### Required action
Where the string "will" occurs in the material below, report the whole line.

◇ ◇ ◇ ◇ ◇

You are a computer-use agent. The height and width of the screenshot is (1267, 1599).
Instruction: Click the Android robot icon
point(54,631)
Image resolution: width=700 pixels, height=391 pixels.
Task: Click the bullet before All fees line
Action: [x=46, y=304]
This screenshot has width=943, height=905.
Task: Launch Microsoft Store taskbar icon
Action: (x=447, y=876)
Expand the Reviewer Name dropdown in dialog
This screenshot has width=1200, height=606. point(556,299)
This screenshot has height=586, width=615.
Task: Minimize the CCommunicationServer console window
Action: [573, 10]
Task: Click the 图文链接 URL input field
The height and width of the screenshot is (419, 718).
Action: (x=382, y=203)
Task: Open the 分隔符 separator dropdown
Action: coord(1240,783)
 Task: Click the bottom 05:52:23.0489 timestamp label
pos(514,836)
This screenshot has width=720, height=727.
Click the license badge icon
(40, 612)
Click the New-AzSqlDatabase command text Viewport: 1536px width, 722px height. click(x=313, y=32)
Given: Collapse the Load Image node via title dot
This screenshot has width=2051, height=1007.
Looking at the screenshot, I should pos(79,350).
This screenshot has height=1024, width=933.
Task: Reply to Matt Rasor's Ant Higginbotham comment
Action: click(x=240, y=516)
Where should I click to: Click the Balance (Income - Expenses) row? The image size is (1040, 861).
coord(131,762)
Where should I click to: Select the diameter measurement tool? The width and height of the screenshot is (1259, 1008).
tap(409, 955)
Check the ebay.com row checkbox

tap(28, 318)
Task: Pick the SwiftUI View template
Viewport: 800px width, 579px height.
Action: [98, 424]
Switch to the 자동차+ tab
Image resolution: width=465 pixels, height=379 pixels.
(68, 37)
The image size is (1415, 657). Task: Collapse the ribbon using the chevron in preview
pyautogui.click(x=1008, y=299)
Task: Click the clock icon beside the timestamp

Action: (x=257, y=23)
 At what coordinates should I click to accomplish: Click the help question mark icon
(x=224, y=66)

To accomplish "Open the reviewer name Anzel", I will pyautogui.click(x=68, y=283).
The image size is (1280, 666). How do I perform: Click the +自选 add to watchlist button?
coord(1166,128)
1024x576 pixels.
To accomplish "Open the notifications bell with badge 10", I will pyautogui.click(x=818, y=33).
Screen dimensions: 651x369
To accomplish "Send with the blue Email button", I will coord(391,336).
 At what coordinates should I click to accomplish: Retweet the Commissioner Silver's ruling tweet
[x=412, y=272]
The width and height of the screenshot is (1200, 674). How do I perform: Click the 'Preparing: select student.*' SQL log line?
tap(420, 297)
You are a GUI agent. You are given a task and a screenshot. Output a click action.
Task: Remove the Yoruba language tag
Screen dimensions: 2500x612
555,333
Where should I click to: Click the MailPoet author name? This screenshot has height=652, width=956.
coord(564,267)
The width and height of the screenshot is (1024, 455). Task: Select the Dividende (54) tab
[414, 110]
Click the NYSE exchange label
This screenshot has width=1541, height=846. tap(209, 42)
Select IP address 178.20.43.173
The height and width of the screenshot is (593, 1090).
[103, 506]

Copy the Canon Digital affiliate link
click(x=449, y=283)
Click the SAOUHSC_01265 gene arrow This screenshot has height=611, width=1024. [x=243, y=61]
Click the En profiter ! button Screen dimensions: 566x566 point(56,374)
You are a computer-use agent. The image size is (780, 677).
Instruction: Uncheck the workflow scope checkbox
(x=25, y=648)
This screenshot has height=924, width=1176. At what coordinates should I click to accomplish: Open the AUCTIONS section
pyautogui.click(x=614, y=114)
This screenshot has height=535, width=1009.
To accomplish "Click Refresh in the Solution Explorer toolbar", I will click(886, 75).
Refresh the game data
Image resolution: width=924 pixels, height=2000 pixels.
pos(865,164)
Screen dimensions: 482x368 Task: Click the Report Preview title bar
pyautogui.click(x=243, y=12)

◇ ◇ ◇ ◇ ◇

### Reply
To accomplish "Open the reviewer name Anzel", I will pyautogui.click(x=68, y=283).
To accomplish "Open the notifications bell with badge 10", I will pyautogui.click(x=818, y=33).
To accomplish "Send with the blue Email button", I will coord(391,336).
To accomplish "Click Refresh in the Solution Explorer toolbar", I will click(886, 75).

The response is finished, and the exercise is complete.